Task directions: Please take the records that follow and repeat exactly the lines starting with the line with "ساله (67, 1244)" and going on through the line with "WordPress (51, 2569)".

Input data:
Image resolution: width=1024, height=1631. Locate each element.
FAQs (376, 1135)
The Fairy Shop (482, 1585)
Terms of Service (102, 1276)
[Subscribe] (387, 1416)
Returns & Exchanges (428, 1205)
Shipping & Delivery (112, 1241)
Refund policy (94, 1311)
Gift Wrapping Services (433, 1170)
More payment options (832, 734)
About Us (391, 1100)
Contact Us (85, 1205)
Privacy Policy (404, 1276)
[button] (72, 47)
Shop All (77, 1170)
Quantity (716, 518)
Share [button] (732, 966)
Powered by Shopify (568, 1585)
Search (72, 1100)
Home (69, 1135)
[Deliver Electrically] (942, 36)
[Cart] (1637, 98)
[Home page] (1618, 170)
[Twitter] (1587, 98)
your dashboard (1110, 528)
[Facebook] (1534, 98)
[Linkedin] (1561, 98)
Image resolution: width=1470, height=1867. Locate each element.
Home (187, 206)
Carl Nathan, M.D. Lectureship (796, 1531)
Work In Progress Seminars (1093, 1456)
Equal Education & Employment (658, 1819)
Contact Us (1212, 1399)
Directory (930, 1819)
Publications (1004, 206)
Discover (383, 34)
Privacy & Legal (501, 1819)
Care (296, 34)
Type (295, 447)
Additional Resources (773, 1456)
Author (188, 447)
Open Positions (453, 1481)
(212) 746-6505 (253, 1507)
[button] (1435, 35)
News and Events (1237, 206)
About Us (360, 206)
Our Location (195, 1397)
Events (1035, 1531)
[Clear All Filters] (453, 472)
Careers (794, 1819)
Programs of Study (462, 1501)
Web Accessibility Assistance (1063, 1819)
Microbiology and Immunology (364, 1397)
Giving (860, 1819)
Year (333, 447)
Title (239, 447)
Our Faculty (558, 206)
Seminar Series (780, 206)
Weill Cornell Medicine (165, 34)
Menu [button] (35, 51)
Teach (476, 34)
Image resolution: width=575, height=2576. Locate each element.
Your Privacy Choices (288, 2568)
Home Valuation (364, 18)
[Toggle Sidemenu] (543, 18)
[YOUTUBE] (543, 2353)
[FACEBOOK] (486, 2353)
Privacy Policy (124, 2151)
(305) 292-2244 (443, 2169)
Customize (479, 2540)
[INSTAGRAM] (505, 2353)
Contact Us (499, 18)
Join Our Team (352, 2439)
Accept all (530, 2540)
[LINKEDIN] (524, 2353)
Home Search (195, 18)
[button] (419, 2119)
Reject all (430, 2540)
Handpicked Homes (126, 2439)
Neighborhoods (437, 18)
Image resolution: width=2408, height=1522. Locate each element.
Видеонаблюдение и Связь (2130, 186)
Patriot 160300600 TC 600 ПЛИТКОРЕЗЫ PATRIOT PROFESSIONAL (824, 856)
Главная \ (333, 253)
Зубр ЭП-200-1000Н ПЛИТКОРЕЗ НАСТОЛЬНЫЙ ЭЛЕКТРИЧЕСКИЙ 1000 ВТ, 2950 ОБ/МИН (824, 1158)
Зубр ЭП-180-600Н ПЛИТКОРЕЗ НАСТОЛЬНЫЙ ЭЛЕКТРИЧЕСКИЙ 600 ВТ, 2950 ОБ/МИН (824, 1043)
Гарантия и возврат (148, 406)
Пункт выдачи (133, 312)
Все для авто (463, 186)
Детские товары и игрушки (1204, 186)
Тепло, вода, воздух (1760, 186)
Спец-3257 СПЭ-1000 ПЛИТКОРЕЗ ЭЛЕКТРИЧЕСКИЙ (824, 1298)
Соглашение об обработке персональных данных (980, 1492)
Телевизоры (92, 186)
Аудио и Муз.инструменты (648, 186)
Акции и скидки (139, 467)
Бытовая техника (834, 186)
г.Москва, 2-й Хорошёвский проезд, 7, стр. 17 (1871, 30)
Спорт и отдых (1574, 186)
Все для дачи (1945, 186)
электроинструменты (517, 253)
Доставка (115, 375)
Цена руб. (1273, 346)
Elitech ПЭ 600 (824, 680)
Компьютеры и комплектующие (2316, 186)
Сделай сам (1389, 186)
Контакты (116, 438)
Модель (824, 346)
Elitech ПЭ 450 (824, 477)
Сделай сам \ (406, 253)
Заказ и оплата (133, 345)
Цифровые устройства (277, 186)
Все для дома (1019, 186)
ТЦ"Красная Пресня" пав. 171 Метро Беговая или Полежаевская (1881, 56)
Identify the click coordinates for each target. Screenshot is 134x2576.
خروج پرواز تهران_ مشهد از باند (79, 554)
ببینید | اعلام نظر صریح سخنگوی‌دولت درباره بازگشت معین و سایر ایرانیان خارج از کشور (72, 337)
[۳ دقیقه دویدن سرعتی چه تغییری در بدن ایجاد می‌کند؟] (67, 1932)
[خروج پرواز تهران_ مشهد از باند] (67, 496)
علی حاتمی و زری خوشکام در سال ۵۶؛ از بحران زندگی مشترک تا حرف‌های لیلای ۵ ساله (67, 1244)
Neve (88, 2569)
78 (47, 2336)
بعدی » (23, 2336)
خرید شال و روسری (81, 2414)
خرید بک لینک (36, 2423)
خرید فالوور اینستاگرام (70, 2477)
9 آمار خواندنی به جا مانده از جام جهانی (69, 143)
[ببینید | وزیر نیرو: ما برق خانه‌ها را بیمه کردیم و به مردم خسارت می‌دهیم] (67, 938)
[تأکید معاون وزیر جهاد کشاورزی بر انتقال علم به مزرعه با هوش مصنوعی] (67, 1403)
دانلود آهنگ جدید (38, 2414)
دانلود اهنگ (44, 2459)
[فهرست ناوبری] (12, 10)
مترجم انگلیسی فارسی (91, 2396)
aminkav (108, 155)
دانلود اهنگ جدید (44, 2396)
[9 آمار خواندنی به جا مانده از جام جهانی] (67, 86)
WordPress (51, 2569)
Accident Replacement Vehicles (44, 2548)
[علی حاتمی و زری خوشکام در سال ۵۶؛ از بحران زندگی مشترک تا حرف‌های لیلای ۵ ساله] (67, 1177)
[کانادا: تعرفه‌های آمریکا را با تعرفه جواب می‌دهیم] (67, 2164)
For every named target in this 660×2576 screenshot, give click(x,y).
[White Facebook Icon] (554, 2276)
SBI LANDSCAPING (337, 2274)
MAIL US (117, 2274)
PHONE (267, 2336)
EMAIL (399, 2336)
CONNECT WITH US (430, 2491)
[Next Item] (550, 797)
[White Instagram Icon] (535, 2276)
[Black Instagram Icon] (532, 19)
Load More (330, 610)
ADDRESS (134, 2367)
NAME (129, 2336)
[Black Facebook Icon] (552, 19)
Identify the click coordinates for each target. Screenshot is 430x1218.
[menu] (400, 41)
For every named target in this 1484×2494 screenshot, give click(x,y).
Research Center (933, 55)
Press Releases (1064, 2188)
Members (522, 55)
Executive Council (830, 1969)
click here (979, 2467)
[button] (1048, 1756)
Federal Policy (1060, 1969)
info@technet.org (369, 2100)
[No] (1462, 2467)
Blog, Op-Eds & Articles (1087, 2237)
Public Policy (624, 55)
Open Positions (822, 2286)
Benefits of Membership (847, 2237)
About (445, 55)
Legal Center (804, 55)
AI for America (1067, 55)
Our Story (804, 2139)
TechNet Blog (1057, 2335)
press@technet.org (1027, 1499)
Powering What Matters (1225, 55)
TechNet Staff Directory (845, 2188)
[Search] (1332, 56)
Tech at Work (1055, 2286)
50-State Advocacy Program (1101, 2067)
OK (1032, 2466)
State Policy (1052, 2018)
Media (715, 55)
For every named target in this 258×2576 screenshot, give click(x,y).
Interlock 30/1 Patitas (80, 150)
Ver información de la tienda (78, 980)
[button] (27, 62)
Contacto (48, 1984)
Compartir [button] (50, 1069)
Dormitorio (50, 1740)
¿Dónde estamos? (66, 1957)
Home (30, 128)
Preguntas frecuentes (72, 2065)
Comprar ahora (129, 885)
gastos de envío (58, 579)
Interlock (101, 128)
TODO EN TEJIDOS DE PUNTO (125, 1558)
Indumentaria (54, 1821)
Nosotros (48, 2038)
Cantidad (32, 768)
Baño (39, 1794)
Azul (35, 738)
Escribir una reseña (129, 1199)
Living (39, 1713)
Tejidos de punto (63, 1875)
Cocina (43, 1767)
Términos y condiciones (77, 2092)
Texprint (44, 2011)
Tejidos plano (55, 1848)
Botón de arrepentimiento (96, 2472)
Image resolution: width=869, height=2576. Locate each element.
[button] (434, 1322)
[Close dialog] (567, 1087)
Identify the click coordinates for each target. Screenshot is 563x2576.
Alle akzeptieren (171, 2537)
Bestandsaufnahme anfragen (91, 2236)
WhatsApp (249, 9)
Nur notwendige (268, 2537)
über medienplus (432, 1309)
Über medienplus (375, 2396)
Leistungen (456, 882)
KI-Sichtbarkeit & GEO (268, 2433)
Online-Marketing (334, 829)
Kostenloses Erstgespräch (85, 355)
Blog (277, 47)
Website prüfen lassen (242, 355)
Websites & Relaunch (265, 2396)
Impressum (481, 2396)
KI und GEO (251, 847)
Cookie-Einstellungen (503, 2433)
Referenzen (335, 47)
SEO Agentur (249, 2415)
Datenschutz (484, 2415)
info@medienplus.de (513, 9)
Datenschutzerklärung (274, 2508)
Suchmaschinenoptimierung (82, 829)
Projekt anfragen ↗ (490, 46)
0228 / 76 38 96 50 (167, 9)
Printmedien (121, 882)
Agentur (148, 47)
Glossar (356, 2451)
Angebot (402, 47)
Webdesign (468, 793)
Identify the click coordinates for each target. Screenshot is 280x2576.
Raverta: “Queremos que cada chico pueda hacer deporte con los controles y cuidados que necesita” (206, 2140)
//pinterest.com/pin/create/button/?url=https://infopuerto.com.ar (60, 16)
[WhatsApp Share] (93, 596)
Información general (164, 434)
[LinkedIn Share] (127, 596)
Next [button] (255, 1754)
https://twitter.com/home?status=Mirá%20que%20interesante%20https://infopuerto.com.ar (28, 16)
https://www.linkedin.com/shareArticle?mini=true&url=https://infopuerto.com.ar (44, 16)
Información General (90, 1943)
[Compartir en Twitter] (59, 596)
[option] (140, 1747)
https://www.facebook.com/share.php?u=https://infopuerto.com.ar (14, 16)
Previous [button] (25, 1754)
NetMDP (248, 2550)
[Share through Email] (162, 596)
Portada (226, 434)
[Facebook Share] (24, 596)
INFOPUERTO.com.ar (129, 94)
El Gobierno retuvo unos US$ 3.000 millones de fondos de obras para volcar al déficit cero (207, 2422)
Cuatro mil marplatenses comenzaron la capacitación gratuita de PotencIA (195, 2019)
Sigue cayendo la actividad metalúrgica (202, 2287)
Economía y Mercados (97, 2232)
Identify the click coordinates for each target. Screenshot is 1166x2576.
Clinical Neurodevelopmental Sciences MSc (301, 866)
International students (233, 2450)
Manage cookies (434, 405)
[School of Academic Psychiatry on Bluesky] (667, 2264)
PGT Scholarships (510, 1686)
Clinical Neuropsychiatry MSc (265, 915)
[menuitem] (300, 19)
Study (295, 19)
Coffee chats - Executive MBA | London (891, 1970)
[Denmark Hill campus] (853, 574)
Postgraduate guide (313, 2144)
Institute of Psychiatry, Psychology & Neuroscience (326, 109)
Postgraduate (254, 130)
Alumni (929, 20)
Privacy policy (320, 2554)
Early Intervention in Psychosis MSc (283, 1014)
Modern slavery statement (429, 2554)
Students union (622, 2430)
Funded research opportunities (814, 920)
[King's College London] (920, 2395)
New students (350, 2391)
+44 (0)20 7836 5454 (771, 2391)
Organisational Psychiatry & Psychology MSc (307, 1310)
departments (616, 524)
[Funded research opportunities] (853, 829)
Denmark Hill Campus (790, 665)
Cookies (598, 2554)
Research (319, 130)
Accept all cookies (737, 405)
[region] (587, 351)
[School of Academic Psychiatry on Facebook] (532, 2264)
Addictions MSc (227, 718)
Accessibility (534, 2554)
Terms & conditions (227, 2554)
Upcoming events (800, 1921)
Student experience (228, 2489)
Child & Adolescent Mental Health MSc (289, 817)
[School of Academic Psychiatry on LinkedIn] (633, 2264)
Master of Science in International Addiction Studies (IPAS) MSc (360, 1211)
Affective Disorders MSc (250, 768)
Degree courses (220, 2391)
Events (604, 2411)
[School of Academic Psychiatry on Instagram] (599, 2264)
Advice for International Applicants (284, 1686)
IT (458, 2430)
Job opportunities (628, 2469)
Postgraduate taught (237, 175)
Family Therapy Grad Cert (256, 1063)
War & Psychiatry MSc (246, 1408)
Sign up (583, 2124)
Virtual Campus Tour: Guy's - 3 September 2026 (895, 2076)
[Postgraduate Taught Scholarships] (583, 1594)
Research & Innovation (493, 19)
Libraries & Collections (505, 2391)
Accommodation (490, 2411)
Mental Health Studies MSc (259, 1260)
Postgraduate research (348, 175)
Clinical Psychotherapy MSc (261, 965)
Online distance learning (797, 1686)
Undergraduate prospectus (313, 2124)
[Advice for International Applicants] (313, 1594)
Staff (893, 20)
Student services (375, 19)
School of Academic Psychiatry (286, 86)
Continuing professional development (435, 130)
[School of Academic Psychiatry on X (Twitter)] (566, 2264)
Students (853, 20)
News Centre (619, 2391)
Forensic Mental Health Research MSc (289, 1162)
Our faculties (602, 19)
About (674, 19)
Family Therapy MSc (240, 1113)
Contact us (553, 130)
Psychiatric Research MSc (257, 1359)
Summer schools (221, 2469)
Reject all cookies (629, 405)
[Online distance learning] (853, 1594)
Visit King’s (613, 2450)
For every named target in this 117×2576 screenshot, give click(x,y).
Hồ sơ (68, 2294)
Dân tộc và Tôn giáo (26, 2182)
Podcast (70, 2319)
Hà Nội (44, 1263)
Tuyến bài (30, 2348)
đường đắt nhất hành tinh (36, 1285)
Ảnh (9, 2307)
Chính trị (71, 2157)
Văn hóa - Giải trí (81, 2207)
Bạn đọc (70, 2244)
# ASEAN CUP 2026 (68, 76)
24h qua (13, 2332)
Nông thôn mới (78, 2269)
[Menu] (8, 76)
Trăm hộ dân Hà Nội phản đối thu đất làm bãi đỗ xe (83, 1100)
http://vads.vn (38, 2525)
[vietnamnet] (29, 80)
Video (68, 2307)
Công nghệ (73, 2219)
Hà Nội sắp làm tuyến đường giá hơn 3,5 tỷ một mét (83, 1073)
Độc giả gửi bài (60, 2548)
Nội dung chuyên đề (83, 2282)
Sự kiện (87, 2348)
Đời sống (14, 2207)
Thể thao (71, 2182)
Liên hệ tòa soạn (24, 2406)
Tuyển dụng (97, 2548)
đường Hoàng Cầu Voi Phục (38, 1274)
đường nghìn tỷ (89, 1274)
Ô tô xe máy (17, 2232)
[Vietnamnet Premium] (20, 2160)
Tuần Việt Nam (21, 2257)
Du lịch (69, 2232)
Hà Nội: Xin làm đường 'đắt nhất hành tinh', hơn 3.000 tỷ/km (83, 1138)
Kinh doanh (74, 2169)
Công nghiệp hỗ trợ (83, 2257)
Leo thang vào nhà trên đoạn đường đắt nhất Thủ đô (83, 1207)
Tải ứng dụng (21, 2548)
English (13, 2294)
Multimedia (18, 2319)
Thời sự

Answer to this problem:
علی حاتمی و زری خوشکام در سال ۵۶؛ از بحران زندگی مشترک تا حرف‌های لیلای ۵ ساله (67, 1244)
Neve (88, 2569)
78 (47, 2336)
بعدی » (23, 2336)
خرید شال و روسری (81, 2414)
خرید بک لینک (36, 2423)
خرید فالوور اینستاگرام (70, 2477)
9 آمار خواندنی به جا مانده از جام جهانی (69, 143)
[ببینید | وزیر نیرو: ما برق خانه‌ها را بیمه کردیم و به مردم خسارت می‌دهیم] (67, 938)
[تأکید معاون وزیر جهاد کشاورزی بر انتقال علم به مزرعه با هوش مصنوعی] (67, 1403)
دانلود آهنگ جدید (38, 2414)
دانلود اهنگ (44, 2459)
[فهرست ناوبری] (12, 10)
مترجم انگلیسی فارسی (91, 2396)
aminkav (108, 155)
دانلود اهنگ جدید (44, 2396)
[9 آمار خواندنی به جا مانده از جام جهانی] (67, 86)
WordPress (51, 2569)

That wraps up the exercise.